We have a visitor from the University of Georgia with us today and tomorrow. Dr. Luanna Prevost is just completing her dissertation on the broad topic of multiple choice testing and cognition. She will be presenting a talk in 3405 EB (Dean's Conference Room) at 2:00pm tomorrow, Tuesday 7/26.
Dr. Prevost's topic is "Multiple-choice Testing and Cognition in an Introductory Biology Course". Abstract of her talk, and a brief bio, follows.
Dr. Luanna Prevost, University of Georgia
2pm, Tuesday July 26
3405 Engineering Building (Dean's Conference Room)
Multiple-choice Testing and Cognition in an Introductory Biology Course
Abstract: Multiple-choice testing is a time-saving assessment commonly used in large lecture courses. However, observations from student work in a large, non-majors introductory biology class suggested that performance on multiple-choice testing was not a good measure of student higher level thinking skills. We undertook a qualitative study to determine what cognitive steps are prompted by multiple-choice questions of different Bloom's levels? We use documented problem solving, a classic classroom assessment technique, in an organismal biology course with 230 students to qualitatively analyze student cognitive processes as they solve multiple-choice problems. Based on our preliminary observations from student DPS work, we have found that students (1) do not always approach questions at the Bloom's level predicted by the authors; (2) exhibit both high-quality and low-quality problem-solving strategies, (3) tend to approach problems either sequentially or globally; (4) sometimes arrive at the correct answer without understanding the concept and with major misconceptions about the concept. Our analysis is ongoing and will include quantitative analysis of the relationships among students' problem solving methods and their performance on course exams and assignments.

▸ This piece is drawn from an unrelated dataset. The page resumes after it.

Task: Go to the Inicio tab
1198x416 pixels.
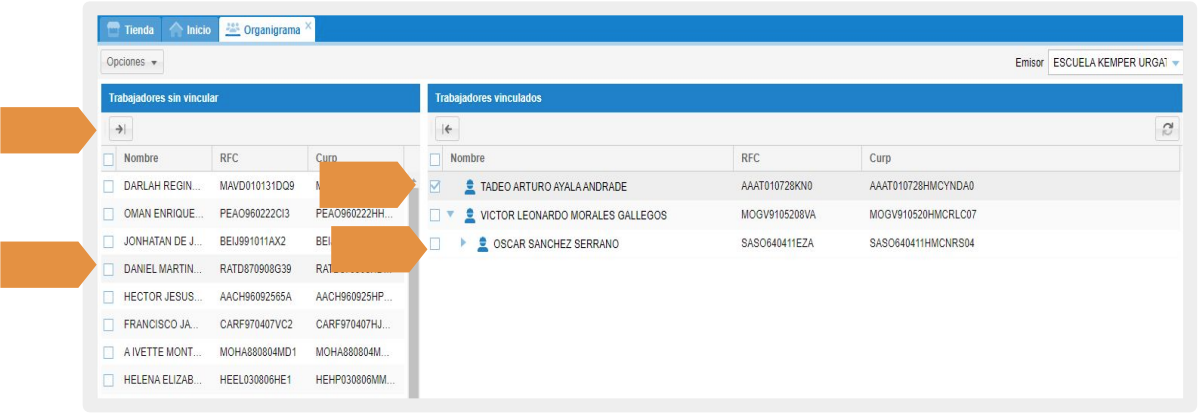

Luanna Prevost received her Bachelor’s of Science degrees in Biology and Environmental Science from Tuskegee University, and later completed a Masters Degree in Plant and Environmental Sciences at Clemson University. She is about to complete her PhD in Plant Biology at the University of Georgia. In addition to her dissertation on plant biodiversity in tropical forest fragments, she also conducts research in biology education. Her teaching as research interests include developing innovative course materials and investigating how student learning is affected by engagement and assessment methods. Luanna’s research currently focuses on understanding student cognitive processes in biology assessment. She also is collaborating with the UGA Center for Teaching and Learning to test student engagement using online forums. Luanna has received the UGA Outstanding Teaching Assistant Award in Spring 2009 and the UGA Interdisciplinary Certificate in University Teaching in Spring 2011. She has also participated in the UGA Future Faculty Program and served as teaching mentor for other graduate students at UGA.